• _MATERIAL FOR THE TASK_:
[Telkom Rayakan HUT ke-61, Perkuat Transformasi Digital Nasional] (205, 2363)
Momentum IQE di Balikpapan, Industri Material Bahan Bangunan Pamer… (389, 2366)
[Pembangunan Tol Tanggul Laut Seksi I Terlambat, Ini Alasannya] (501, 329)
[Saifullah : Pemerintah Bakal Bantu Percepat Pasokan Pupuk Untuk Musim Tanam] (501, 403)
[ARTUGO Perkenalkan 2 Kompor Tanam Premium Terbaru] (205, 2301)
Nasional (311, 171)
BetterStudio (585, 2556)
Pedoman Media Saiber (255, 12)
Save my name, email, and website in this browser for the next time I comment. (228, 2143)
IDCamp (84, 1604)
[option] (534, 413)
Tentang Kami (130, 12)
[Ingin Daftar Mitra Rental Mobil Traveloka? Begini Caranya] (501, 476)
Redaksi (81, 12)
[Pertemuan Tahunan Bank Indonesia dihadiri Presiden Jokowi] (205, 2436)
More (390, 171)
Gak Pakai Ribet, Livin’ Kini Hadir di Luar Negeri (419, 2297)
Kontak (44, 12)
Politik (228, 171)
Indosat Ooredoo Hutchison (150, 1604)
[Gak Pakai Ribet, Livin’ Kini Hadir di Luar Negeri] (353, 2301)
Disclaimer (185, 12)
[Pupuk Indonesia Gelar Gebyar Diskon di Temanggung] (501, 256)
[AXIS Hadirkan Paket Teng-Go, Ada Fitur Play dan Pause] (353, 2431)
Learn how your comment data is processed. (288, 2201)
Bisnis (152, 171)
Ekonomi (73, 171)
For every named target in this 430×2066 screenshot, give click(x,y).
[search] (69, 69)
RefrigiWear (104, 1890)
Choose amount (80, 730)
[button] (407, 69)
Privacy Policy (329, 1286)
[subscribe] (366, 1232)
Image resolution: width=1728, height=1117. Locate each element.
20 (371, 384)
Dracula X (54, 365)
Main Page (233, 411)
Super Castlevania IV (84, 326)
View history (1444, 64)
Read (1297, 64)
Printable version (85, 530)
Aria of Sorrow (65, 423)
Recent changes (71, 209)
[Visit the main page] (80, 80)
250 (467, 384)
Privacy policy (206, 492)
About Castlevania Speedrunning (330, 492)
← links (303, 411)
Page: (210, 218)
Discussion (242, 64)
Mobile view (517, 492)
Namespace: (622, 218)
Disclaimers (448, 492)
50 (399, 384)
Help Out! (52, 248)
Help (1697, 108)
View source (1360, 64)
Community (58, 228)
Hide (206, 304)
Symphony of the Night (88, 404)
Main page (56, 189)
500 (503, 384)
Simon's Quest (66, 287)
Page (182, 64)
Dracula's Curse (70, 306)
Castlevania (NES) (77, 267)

• _WHAT YOU SHOULD DO_: Select and copy every line of the listing with the word "this".

• _WRITTEN SOLUTION_:
Save my name, email, and website in this browser for the next time I comment. (228, 2143)
For every named target in this 430×2066 screenshot, give click(x,y).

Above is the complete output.